::: RECORDS PROVIDED

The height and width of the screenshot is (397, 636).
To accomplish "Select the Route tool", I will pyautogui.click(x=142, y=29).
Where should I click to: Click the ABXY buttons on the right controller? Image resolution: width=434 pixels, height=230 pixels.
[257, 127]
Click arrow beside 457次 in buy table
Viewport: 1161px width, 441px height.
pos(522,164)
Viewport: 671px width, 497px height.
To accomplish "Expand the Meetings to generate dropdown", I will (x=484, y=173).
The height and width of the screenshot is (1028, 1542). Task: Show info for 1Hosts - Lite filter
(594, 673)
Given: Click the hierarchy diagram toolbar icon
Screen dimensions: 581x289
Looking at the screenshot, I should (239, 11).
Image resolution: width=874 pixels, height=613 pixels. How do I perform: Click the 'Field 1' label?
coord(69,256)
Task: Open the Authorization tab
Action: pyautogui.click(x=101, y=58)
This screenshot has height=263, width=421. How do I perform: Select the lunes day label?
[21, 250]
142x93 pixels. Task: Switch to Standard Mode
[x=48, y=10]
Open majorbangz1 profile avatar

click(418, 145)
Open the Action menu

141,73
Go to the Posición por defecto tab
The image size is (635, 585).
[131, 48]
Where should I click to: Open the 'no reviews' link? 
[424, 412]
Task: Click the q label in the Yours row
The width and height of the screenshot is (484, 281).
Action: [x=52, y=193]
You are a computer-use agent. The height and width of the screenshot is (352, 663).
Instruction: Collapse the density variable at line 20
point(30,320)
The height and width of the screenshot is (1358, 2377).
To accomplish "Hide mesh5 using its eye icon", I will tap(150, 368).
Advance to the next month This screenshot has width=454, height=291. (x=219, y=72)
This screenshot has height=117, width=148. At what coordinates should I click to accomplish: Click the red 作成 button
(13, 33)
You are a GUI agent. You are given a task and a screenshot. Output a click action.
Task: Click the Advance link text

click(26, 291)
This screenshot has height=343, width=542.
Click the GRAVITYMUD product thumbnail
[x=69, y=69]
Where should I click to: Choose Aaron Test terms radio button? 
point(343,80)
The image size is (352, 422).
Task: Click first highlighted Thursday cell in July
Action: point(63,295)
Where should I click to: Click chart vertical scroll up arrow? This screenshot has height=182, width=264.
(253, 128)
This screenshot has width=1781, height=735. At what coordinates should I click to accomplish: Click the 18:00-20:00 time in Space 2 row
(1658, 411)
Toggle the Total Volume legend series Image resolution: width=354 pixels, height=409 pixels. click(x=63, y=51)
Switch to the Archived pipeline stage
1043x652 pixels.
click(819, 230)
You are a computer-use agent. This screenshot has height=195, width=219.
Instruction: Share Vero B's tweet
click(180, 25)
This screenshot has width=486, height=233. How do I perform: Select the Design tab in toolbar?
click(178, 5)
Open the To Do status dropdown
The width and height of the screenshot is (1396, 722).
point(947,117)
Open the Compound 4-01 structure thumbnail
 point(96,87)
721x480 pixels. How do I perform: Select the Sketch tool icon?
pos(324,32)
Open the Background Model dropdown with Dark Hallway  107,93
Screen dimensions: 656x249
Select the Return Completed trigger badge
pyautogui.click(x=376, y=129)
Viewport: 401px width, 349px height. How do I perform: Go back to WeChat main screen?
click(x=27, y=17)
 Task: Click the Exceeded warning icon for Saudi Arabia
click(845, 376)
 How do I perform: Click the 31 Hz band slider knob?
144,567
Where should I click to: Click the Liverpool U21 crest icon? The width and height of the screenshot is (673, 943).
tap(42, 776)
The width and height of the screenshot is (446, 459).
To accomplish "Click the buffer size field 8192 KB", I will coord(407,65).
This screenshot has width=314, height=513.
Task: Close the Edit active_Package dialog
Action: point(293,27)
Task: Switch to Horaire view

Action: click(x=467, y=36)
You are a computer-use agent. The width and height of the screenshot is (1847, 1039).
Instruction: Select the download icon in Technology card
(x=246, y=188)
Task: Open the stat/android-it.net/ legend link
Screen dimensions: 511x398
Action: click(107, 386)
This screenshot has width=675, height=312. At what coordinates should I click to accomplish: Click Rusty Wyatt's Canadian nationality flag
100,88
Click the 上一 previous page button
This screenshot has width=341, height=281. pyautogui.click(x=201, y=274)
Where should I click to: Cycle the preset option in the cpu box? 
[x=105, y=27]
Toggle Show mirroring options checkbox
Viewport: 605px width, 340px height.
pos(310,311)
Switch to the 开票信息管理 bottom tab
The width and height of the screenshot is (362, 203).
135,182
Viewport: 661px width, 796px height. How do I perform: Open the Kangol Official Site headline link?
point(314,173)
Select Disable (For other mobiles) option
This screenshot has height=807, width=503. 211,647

::::::

- **REQUEST**
Convert all of the material above into a JSON list of strings, with one string for each line and blank lines omitted.

- **EXERCISE RESULT**
[
  "The height and width of the screenshot is (397, 636).",
  "To accomplish \"Select the Route tool\", I will pyautogui.click(x=142, y=29).",
  "Where should I click to: Click the ABXY buttons on the right controller? Image resolution: width=434 pixels, height=230 pixels.",
  "[257, 127]",
  "Click arrow beside 457次 in buy table",
  "Viewport: 1161px width, 441px height.",
  "pos(522,164)",
  "Viewport: 671px width, 497px height.",
  "To accomplish \"Expand the Meetings to generate dropdown\", I will (x=484, y=173).",
  "The height and width of the screenshot is (1028, 1542). Task: Show info for 1Hosts - Lite filter",
  "(594, 673)",
  "Given: Click the hierarchy diagram toolbar icon",
  "Screen dimensions: 581x289",
  "Looking at the screenshot, I should (239, 11).",
  "Image resolution: width=874 pixels, height=613 pixels. How do I perform: Click the 'Field 1' label?",
  "coord(69,256)",
  "Task: Open the Authorization tab",
  "Action: pyautogui.click(x=101, y=58)",
  "This screenshot has height=263, width=421. How do I perform: Select the lunes day label?",
  "[21, 250]",
  "142x93 pixels. Task: Switch to Standard Mode",
  "[x=48, y=10]",
  "Open majorbangz1 profile avatar",
  "click(418, 145)",
  "Open the Action menu",
  "141,73",
  "Go to the Posición por defecto tab",
  "The image size is (635, 585).",
  "[131, 48]",
  "Where should I click to: Open the 'no reviews' link? ",
  "[424, 412]",
  "Task: Click the q label in the Yours row",
  "The width and height of the screenshot is (484, 281).",
  "Action: [x=52, y=193]",
  "You are a computer-use agent. The height and width of the screenshot is (352, 663).",
  "Instruction: Collapse the density variable at line 20",
  "point(30,320)",
  "The height and width of the screenshot is (1358, 2377).",
  "To accomplish \"Hide mesh5 using its eye icon\", I will tap(150, 368).",
  "Advance to the next month This screenshot has width=454, height=291. (x=219, y=72)",
  "This screenshot has height=117, width=148. At what coordinates should I click to accomplish: Click the red 作成 button",
  "(13, 33)",
  "You are a GUI agent. You are given a task and a screenshot. Output a click action.",
  "Task: Click the Advance link text",
  "click(26, 291)",
  "This screenshot has height=343, width=542.",
  "Click the GRAVITYMUD product thumbnail",
  "[x=69, y=69]",
  "Where should I click to: Choose Aaron Test terms radio button? ",
  "point(343,80)",
  "The image size is (352, 422).",
  "Task: Click first highlighted Thursday cell in July",
  "Action: point(63,295)",
  "Where should I click to: Click chart vertical scroll up arrow? This screenshot has height=182, width=264.",
  "(253, 128)",
  "This screenshot has width=1781, height=735. At what coordinates should I click to accomplish: Click the 18:00-20:00 time in Space 2 row",
  "(1658, 411)",
  "Toggle the Total Volume legend series Image resolution: width=354 pixels, height=409 pixels. click(x=63, y=51)",
  "Switch to the Archived pipeline stage",
  "1043x652 pixels.",
  "click(819, 230)",
  "You are a computer-use agent. This screenshot has height=195, width=219.",
  "Instruction: Share Vero B's tweet",
  "click(180, 25)",
  "This screenshot has width=486, height=233. How do I perform: Select the Design tab in toolbar?",
  "click(178, 5)",
  "Open the To Do status dropdown",
  "The width and height of the screenshot is (1396, 722).",
  "point(947,117)",
  "Open the Compound 4-01 structure thumbnail",
  " point(96,87)",
  "721x480 pixels. How do I perform: Select the Sketch tool icon?",
  "pos(324,32)",
  "Open the Background Model dropdown with Dark Hallway  107,93",
  "Screen dimensions: 656x249",
  "Select the Return Completed trigger badge",
  "pyautogui.click(x=376, y=129)",
  "Viewport: 401px width, 349px height. How do I perform: Go back to WeChat main screen?",
  "click(x=27, y=17)",
  " Task: Click the Exceeded warning icon for Saudi Arabia",
  "click(845, 376)",
  " How do I perform: Click the 31 Hz band slider knob?",
  "144,567",
  "Where should I click to: Click the Liverpool U21 crest icon? The width and height of the screenshot is (673, 943).",
  "tap(42, 776)",
  "The width and height of the screenshot is (446, 459).",
  "To accomplish \"Click the buffer size field 8192 KB\", I will coord(407,65).",
  "This screenshot has width=314, height=513.",
  "Task: Close the Edit active_Package dialog",
  "Action: point(293,27)",
  "Task: Switch to Horaire view",
  "Action: click(x=467, y=36)",
  "You are a computer-use agent. The width and height of the screenshot is (1847, 1039).",
  "Instruction: Select the download icon in Technology card",
  "(x=246, y=188)",
  "Task: Open the stat/android-it.net/ legend link",
  "Screen dimensions: 511x398",
  "Action: click(107, 386)",
  "This screenshot has width=675, height=312. At what coordinates should I click to accomplish: Click Rusty Wyatt's Canadian nationality flag",
  "100,88",
  "Click the 上一 previous page button",
  "This screenshot has width=341, height=281. pyautogui.click(x=201, y=274)",
  "Where should I click to: Cycle the preset option in the cpu box? ",
  "[x=105, y=27]",
  "Toggle Show mirroring options checkbox",
  "Viewport: 605px width, 340px height.",
  "pos(310,311)",
  "Switch to the 开票信息管理 bottom tab",
  "The width and height of the screenshot is (362, 203).",
  "135,182",
  "Viewport: 661px width, 796px height. How do I perform: Open the Kangol Official Site headline link?",
  "point(314,173)",
  "Select Disable (For other mobiles) option",
  "This screenshot has height=807, width=503. 211,647"
]